Musical Composition Copyright Infringement Cases Back in Vogue


usic “plagiarism” copyright infringement cases are not uncommon, and have made a comeback in recent years.  Artists from Led Zeppelin (Randy Craig Wolfe Trust v. Led Zeppelin (“Stairway to Heaven”)), to Avril Lavigne (Dunbar v. Gottwald (Lavigne’s “Girlfriend”)), to Jessie J (Loomis v. Cornish (Jessie J’s “Domino”)) have lately become embroiled in legal battles over allegedly pilfered music.  And no case is more notorious nowadays than Williams v. Bridgeport Music, Inc., the gossip-column-worthy lawsuit between the Marvin Gaye Estate and pop stars Robin Thicke and Pharrell Williams over the pop/dance/R&B hit “Blurred Lines.” 
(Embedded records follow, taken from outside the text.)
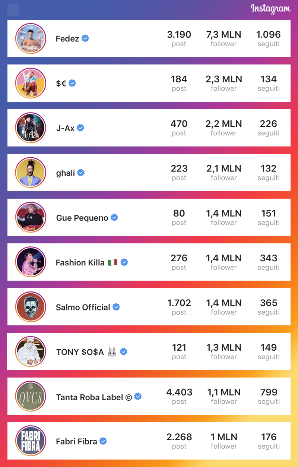
Task: Open Fedez's profile picture
Action: (x=31, y=38)
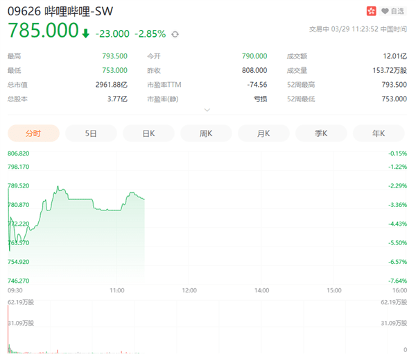Click the green down arrow beside the price

[85, 33]
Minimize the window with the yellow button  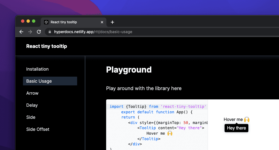click(x=28, y=21)

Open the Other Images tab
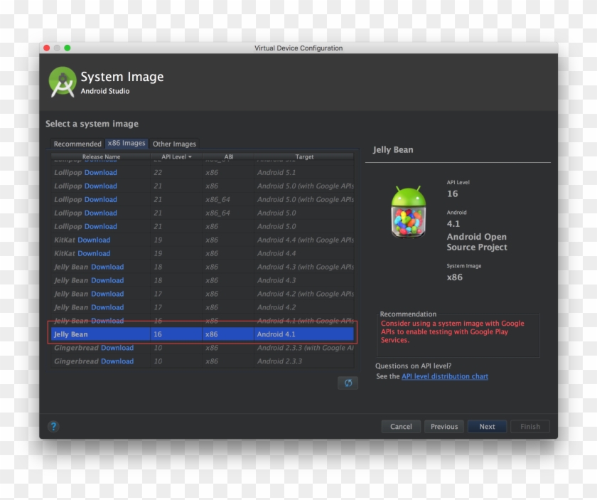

Late last year a new high-profile dispute surfaced and settled before anyone even noticed – that is, until the story of the settlement broke last month.  According to various news sources, Grammy®-winning singer/songwriter Sam Smith and rock icon Tom Petty were recently involved in a quiet clash concerning Smith’s international pop hit “Stay with Me” (the 2015 Record of the Year), the melody of which Petty alleged sounded like his classic 1989 single “I Won’t Back Down.”  Petty’s publishing company had contacted Smith’s publishing company, and the two artists settled their dispute under the radar in October 2014.  Although Smith claims the likeness was a coincidence and that he was not even familiar with Petty’s song, Smith is said to have granted Petty (and the co-writer of “I Won’t Back Down,” ELO’s Jeff Lynne) a 12.5% writing credit, and Petty and Lynne are now listed with ASCAP as two of the five primary songwriters.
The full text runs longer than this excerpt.